I have purchased Grokking The System Design Interview, a kind of $60 EBook not to be confused with the similarly named Educative.io course, and whatever weird history caused DesignGurus to split from them before Educative apparently rolled out their own ripoff (to be clear, I am not sure if that is actually what happened and do not want to summon their lawyers; that is just how it looks to me). One thing I noticed is that the “Design Facebook Newsfeed” page quickly dives into database design, without really explaining what SQL is or how to read a database diagram. They include their own section on why you might choose SQL or NoSQL, but it seems they treat SQL itself as prerequisite knowledge.

So…let’s see:

This HackerNoon article is more or less an advertisement for software I have never used, but I do like how they include a diagram example.

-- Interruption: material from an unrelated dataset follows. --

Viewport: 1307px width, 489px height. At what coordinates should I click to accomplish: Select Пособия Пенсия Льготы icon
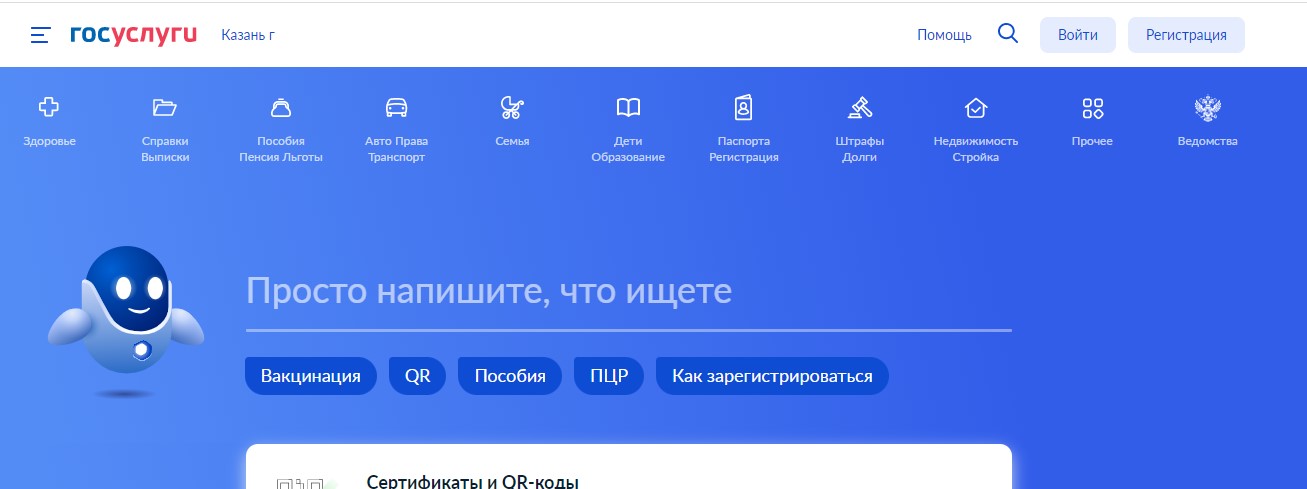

Primary Keys and Foreign Keys are explained in the resource below, from a website called learnsql. I really like how the website includes actual code, in addition to its tables.

This is a huge simplification, but a primary key uniquely identifies each row in a table, and a foreign key links a table to another. A varchar is a set of character data of indeterminate length.

DesignGurus lays out a database design like this: The objects are User, Entity (such as page or group), and FeedItem/post. This is a little different from the database design proposed by a site called systemdesignprep, but please check out their site if you want to see a hand-drawn diagram.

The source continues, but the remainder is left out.